Droga nascosta tra frigorifero e camera da letto, un bilancino di precisione per pesare le dosi e perfino un POS portatile per gestire pagamenti elettronici. È quanto hanno scoperto i Carabinieri della Stazione San Filippo Neri durante una perquisizione domiciliare. L’operazione ha portato all’arresto di un 43enne palermitano, già noto alle forze dell’ordine, con l’accusa di detenzione ai fini di spaccio di sostanze stupefacenti.
All’interno dell’abitazione, i militari hanno rinvenuto un vero e proprio arsenale per il confezionamento e la distribuzione della droga. Nella camera da letto sono stati trovati un panetto di hashish del peso di circa 50 grammi, un bilancino di precisione e diverso materiale utile per preparare le singole dosi.

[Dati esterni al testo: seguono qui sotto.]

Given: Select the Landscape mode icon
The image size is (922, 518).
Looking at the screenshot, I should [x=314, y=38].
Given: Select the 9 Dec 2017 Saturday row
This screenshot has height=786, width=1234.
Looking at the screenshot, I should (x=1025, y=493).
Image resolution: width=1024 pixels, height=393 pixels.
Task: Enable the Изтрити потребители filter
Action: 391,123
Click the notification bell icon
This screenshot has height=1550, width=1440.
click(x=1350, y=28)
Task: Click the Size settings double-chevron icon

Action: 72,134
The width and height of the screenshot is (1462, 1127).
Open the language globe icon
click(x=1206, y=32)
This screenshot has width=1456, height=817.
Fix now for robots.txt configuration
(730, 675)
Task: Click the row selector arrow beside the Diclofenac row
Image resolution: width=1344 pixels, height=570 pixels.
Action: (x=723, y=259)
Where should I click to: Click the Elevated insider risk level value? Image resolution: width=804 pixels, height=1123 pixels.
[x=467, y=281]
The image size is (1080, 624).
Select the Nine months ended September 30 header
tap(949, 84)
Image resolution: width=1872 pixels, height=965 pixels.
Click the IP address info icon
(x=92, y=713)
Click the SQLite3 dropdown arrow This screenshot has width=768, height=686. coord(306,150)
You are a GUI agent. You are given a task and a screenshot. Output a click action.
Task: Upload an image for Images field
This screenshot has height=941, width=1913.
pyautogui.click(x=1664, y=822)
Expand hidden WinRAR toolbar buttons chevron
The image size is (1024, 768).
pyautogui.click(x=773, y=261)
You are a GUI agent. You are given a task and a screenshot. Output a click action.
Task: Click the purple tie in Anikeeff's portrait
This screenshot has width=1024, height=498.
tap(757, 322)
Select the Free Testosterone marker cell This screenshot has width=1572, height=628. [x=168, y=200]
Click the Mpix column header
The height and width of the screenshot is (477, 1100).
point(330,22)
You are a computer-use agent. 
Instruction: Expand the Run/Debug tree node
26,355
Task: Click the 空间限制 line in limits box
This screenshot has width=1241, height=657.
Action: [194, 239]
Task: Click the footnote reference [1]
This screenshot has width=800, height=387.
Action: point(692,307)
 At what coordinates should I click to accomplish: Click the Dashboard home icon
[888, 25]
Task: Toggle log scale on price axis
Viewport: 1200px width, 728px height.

Tra gli oggetti sequestrati anche un dispositivo POS mobile “SumUp”, che potrebbe essere stato utilizzato per agevolare pagamenti elettronici legati alla cessione delle sostanze stupefacenti, segno di un possibile adattamento dello spaccio alle nuove modalità digitali.
La scoperta più rilevante è arrivata però dalla cucina. All’interno del frigorifero erano nascoste quasi 160 dosi di cocaina, già confezionate e pronte per essere immesse sul mercato. Nel soggiorno, invece, i Carabinieri hanno rinvenuto 1.238 euro in contanti, custoditi in un mobile e ritenuti verosimilmente provento dell’attività illecita.
Tutto il materiale e le sostanze stupefacenti sono stati sequestrati. La droga sarà ora trasmessa al Laboratorio Analisi Sostanze Stupefacenti del Comando Provinciale di Palermo per gli accertamenti chimici di rito. Il Giudice per le indagini preliminari del Tribunale di Palermo ha convalidato l’arresto dell’indagato e ha disposto la misura degli arresti domiciliari.
Nel corso di un ulteriore servizio di controllo del territorio nel quartiere Marinella, i Carabinieri hanno effettuato un altro sequestro di droga, questa volta a carico di ignoti. In un piano ammezzato di uno stabile, nascosti dietro una porta divelta, sono stati trovati mezzo chilo di hashish suddiviso in cinque panetti e circa 20 grammi di cocaina in pietra.
Sono in corso gli accertamenti investigativi per individuare i responsabili della detenzione dello stupefacente sequestrato.